Please repeat each of the rows below word for word, with no changes.

_GIVEN DATA_
------------------------------------------------------------------------
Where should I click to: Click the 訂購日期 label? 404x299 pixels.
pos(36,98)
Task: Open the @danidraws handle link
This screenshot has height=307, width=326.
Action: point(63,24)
------------------------------------------------------------------------
_FULL OUTPUT_
Where should I click to: Click the 訂購日期 label? 404x299 pixels.
pos(36,98)
Task: Open the @danidraws handle link
This screenshot has height=307, width=326.
Action: point(63,24)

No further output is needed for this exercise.